Die Kot-Konzentrationen von Leucin, Phenylalanin, Lysin, Histidin, Methionin, Tyrosin und Tryptophan waren bei Menschen mit Niereninsuffizienz im Endstadium (ESRD), die eine Dialyse erhielten, im Vergleich zu gesunden Kontrollpersonen dramatisch erhöht.

Diese unverdauten Aminosäuren im Dickdarm von ESRD-Patienten können solche Darmbakterien begünstigen, die die wichtigsten aus dem Darm stammenden urämischen Toxine Indoxylsulfat (IS) und p-Kresolsulfat (pCS) herstellen. Bei nierenkranken Menschen, Katzen und Hunden kommt es zur Anhäufung von Indoxylsulfat bzw. p-Kresolsulfat. Die Anhäufung dieser urämischen Toxine ist eine Folge der reduzierten Ausscheidung bei Chronischer Nierenerkrankung. Dadurch stauen sich die urämischen Toxine ins Blut zurück.

Um euch in das Thema einzulesen, empfehle ich Euch meinen Blog-Beitrag Urämische Toxine.

 

Nierendiät – ein fauler Kompromiss

Die ausreichende Versorgung mit hochwertigen Proteinen bei gleichzeitiger Reduktion urämischer Toxine, die ja natürlicherweise aus Proteinen entstehen, ist eine Herausforderung bei der CNE-Katze. Nierendiäten sind aus diesem Grund proteinreduziert. Jedoch werden sie meist nicht ausreichend gefressen bzw. haben so unterschiedliche Proteingehalte, dass es möglicherweise zu einer Protein- und Kalorienunterversorgung kommt. Diese Situation kann dann zum Muskelabbau durch zu geringe Proteinaufnahme führen. Muskelabbau und Gewichtsverlust führen zur Schwächung der Katze und sind der Hauptgrund für den Tod bei CNE. Eine ausreichende Menge an hochwertigen Proteinen ist daher für die CNE-Katze notwendig.

Andererseits muss der Plasmaspiegel an urämischen Toxinen wie IS und pCS drastisch reduziert werden. Beide urämischen Toxine führen zu klinischen Symptomen und zum Fortschreiten der Nierenerkrankung.

Bei Menschen sind beide Urämietoxine mit erhöhter Sterblichkeit verbunden.

Um IS und pCS zu reduzieren gibt es mittlerweile einen speziellen Binder, der die von den Darmbakterien gebildeten urämischen Vorstufen im Darm aufnimmt. Damit werden die Vorstufen zusammen mit dem Binder über den Kot ausgeschieden, so dass daraus keine urämischen Toxine mehr entstehen können. Das senkt den Plasmaspiegel der urämischen Toxine und führt damit aus dem Dilemma, Protein im Katzenfutter reduzieren zu müssen.

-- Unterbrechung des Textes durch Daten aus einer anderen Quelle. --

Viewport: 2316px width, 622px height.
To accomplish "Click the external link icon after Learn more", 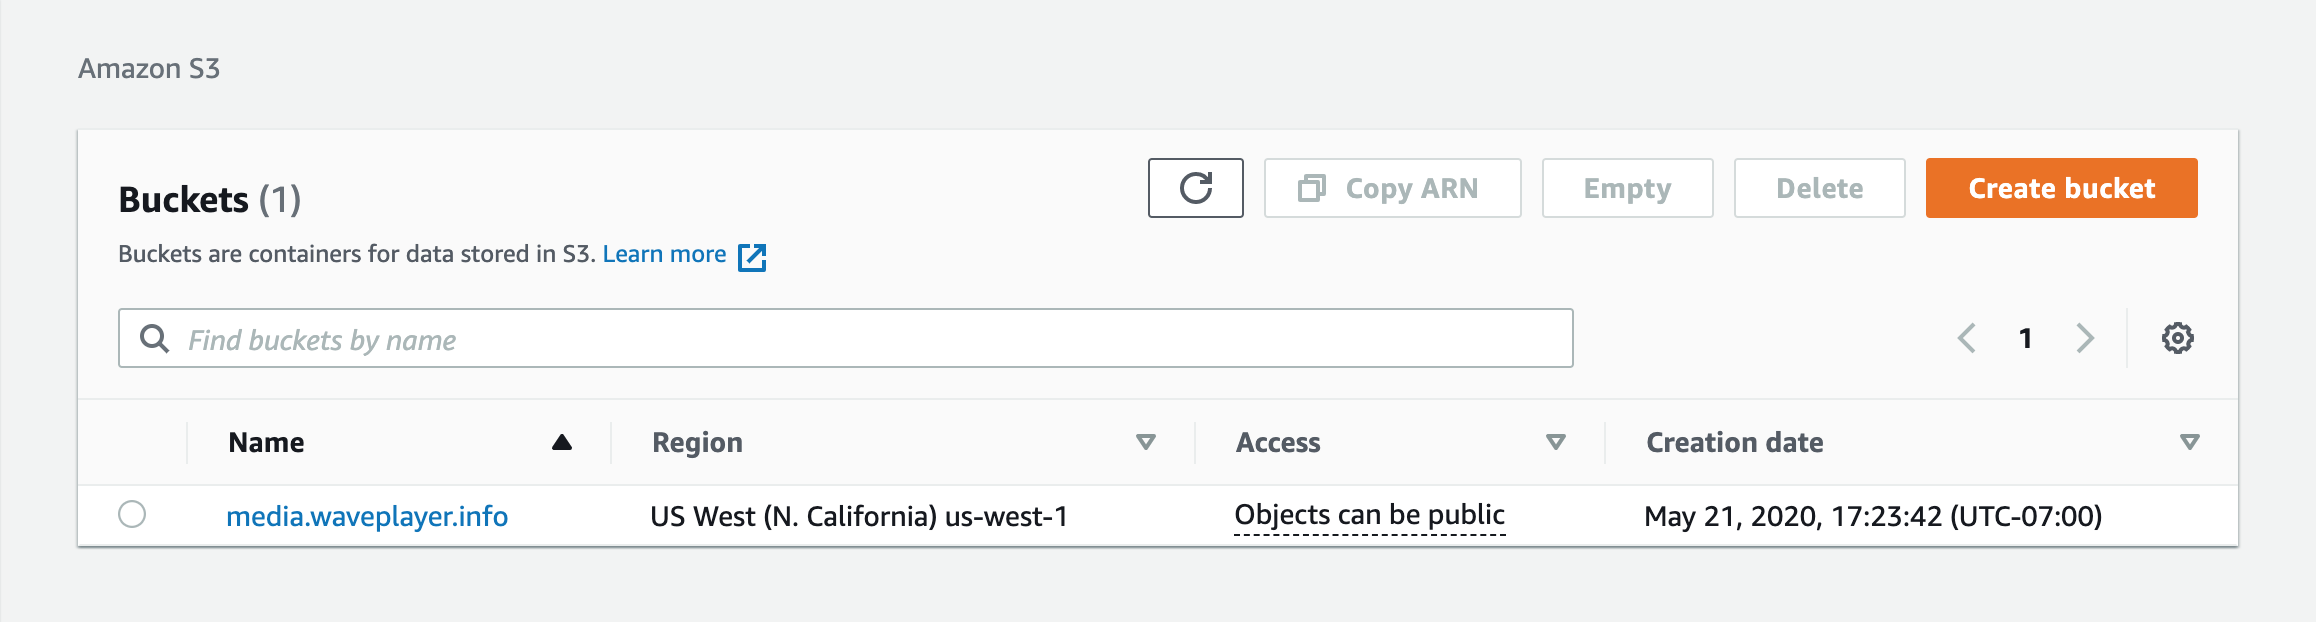I will (x=752, y=257).
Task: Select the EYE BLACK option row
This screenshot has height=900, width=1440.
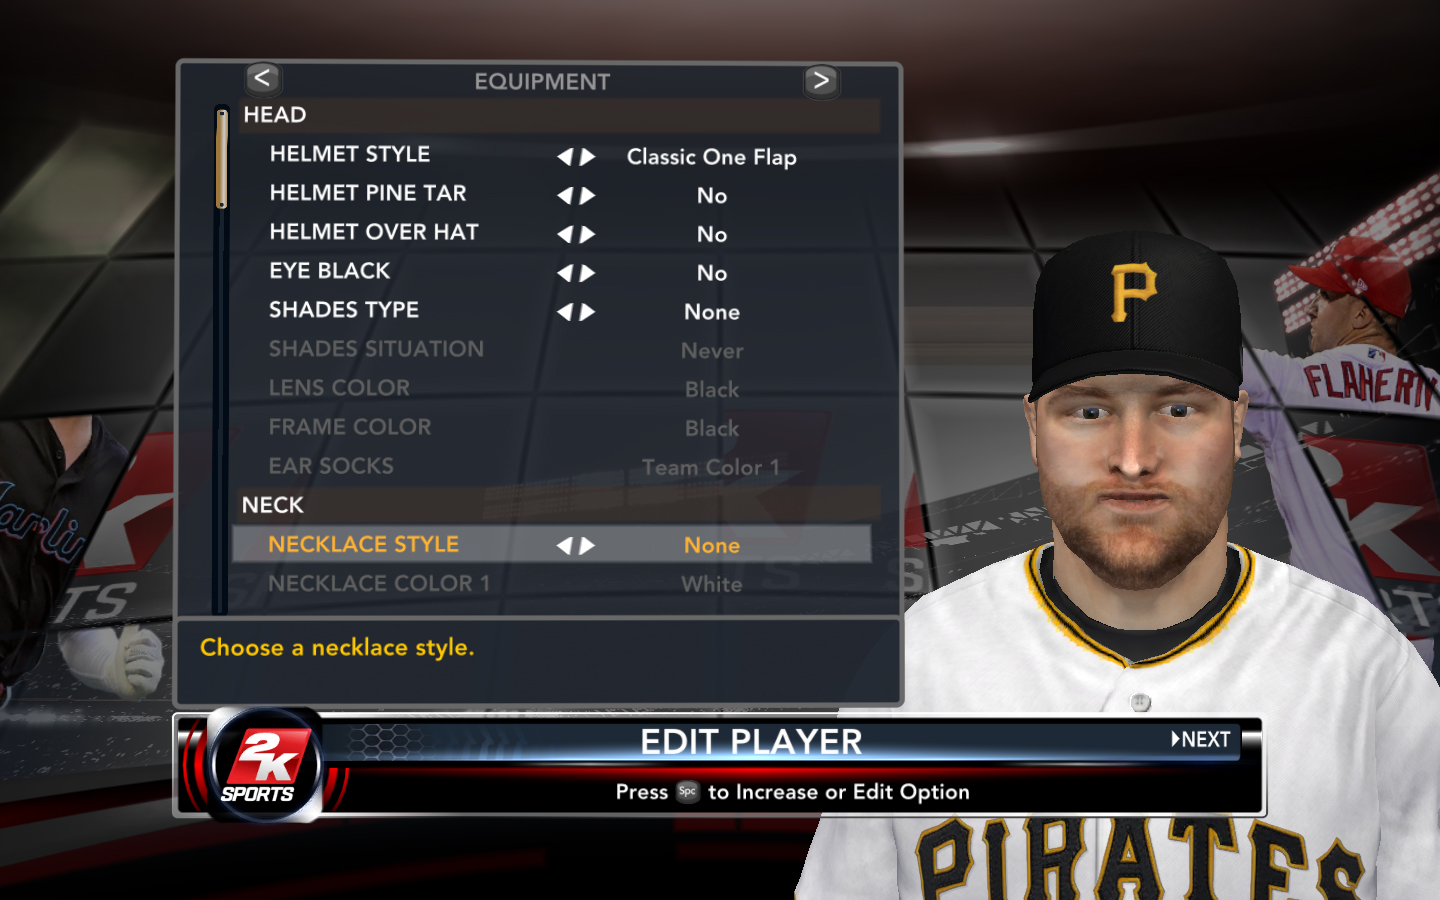Action: [552, 272]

Mehr über die Funktion sogenannter OSCA finden sich auch in meinem letzten Blog-Beitrag.

 

Quellen:

  • Summers, St. C.; Suchodolski, J.; Quimby, J.; Blake, A.; Keys, D. & Steiner, J.M. (2022): Serum and Fecal Amino Acid Profiles in Cats with Chronic Kidney Disease, Veterinary Science, 9, 84, S. 1–13. . https://doi.org/10.3390/vetsci9020084
  • Goldstein, R.E.; Marks, S.L.; Cowgill, L.D.; Kass, P.H.; Rogers, Q.R. Plasma amino acid profiles in cats with naturally acquired chronic renal failure. Am. J. Vet. Res. 1999, 60, 109–113.